Here After challenges the standard model of grief by exposing its scientific, social, and neurological realities. Drawing on her own experience of loss, Amy Lin dismantles myths like the five stages model and grief timelines. The book shows readers how to build an honest, sustainable life inside loss rather than treating mourning as a problem to be solved. Lin combines research on physiological impacts—including the 2.5x higher suicide risk in year one and elevated mortality from cardiac events—with practical guidance for navigating authentic grief while maintaining social connection.
Does the Five Stages of Grief apply to bereaved people?
No. The Five Stages of Grief were developed from Elisabeth Kübler-Ross's work with the terminally ill — people facing their own deaths — and were never designed to describe the experience of the bereaved. If you have felt 'stuck' or 'behind schedule' in your mourning, the map was wrong, not you. This distinction is critical: many grieving people internalize shame for not following a framework never intended for them, creating unnecessary guilt when their grief trajectory simply doesn't match a model designed for the dying.
What is grief brain and how long does it last?
Grief brain is the neurological impairment of acute mourning, and it can persist for years—not the four-to-six months commonly claimed. Amy Lin notes that counselors and therapists cannot cite a research source for popular grief timelines because there isn't one. Critically, the second year is often worse than the first, contradicting the assumption that time automatically brings healing. Understanding grief brain as a neurological phenomenon rather than emotional weakness helps grieving people recognize cognitive struggles and memory loss as normal physiological responses.
Why do grieving people appear to be functioning well?

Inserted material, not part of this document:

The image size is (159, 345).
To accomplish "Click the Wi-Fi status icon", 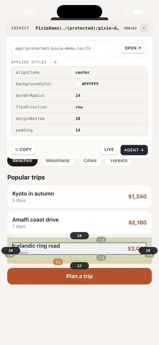I will click(127, 12).
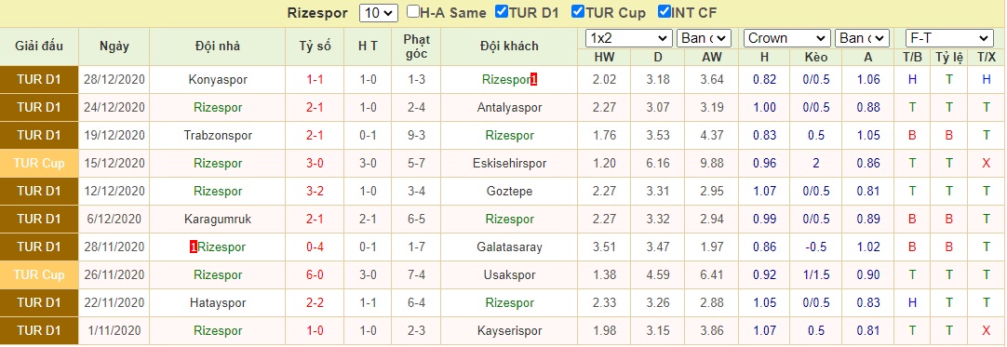
Task: Click the red card badge before Rizespor in the Galatasaray row
Action: pyautogui.click(x=194, y=247)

The 'Good Signs' that reassure observers — smiling, returning to work, going on dates — are often strategic performances by the bereaved to prevent social abandonment. Visible functioning is not evidence of internal healing. Over 50% of support networks disappear within a year, so grieving people perform recovery to survive socially. Meanwhile, grief triggers measurable physiological threats including a 2.5x higher suicide risk in year one and elevated mortality from cardiac events, stroke, and accidents—dangers invisible to those witnessing the performance.